=== Actions to take ===
1. In the mailing list post, which period do the old scientific papers come from whose PDF versions look far better on screen than their PS versions?
2. Quote the mailing list post word for word, starting with "[vox-tech] ps versus" and going on through "better than ps.".
3. According to the mailing list post, why might older PS documents look poor on screen while printing as well as PDF?

=== Text shown ===
--

[vox-tech] ps versus pdf - fonts and quality

Henry House hajhouse at houseag.com
Sun Aug 22 09:52:43 PDT 2004


På söndag, 22 augusti 2004, skrev Peter Jay Salzman:
[...]
> I've noticed that, consistently, pdf looks better than ps on the screen.
> 
> Actually, pdf tends to look ORDERS OF MAGNITUDE better than ps for really old 
> scientific papers that I download off the journal's archive.  The two formats
> print at the same quality, but the screen quality of pdf for these old
> documents (1960ish - 1995ish) is truly orders of magnitude better than ps.
> 
> For recent documents, say documents that I download off http://xxx.lanl.gov,
> the screen quality is about equal (although I still think that pdf is
> somewhat better than ps, but I can't be sure).  Print quality is about equal.
> 
> What's going on here?  Why do these older ps documents look awful on screen
> but print at the same quality as pdf?

This probably is related to the type of fonts used (type 1, type 3,
truetype, or something else), how well-hinted they are, and how smart the
PDF-creation software was. But this is just speculation.

--

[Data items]
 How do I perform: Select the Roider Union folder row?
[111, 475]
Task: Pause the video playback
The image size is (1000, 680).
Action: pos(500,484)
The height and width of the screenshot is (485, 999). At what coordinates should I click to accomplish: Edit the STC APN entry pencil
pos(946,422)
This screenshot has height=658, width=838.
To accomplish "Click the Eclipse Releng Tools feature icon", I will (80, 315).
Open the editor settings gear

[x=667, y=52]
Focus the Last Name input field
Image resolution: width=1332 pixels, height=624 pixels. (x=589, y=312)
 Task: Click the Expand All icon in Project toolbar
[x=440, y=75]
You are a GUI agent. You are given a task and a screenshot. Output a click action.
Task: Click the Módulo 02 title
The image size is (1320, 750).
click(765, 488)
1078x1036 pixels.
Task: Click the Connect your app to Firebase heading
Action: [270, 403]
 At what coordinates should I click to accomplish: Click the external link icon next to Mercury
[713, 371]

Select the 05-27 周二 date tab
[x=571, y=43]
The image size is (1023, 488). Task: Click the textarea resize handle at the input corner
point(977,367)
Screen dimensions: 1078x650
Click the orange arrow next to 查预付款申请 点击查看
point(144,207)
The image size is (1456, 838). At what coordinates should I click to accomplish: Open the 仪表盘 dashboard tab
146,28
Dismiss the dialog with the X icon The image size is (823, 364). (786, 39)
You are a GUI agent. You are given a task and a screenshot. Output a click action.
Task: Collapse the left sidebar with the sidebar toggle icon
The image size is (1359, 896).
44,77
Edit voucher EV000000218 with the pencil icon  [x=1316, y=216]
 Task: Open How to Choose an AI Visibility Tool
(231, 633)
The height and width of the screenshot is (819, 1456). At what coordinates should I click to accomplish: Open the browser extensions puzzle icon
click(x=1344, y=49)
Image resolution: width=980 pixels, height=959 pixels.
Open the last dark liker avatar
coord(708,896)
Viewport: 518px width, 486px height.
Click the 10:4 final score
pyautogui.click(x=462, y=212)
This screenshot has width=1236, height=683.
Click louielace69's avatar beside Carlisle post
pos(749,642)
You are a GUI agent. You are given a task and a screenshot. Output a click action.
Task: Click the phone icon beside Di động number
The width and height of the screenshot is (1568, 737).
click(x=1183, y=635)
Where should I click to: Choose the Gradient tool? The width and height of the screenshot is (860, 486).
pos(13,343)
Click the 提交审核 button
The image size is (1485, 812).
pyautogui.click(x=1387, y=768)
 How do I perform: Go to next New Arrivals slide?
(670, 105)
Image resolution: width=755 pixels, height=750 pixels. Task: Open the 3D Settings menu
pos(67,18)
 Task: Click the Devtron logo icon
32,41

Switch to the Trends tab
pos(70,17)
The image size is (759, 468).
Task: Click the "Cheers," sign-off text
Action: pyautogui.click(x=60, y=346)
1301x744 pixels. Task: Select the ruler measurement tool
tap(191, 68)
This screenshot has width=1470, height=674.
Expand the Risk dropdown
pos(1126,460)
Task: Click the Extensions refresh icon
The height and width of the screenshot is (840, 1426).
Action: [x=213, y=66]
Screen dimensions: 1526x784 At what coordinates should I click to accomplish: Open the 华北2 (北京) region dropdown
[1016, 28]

--

=== Solutions ===
1. Roughly 1960 to 1995.

2.
[vox-tech] ps versus pdf - fonts and quality

Henry House hajhouse at houseag.com
Sun Aug 22 09:52:43 PDT 2004


På söndag, 22 augusti 2004, skrev Peter Jay Salzman:
[...]
> I've noticed that, consistently, pdf looks better than ps on the screen.
> 
> Actually, pdf tends to look ORDERS OF MAGNITUDE better than ps for really old 
> scientific papers that I download off the journal's archive.  The two formats
> print at the same quality, but the screen quality of pdf for these old
> documents (1960ish - 1995ish) is truly orders of magnitude better than ps.

3. The reply suggests the cause is probably the type of fonts used (Type 1, Type 3, TrueType, or something else), how well-hinted those fonts are, and how smart the PDF-creation software was. It adds that this is only speculation.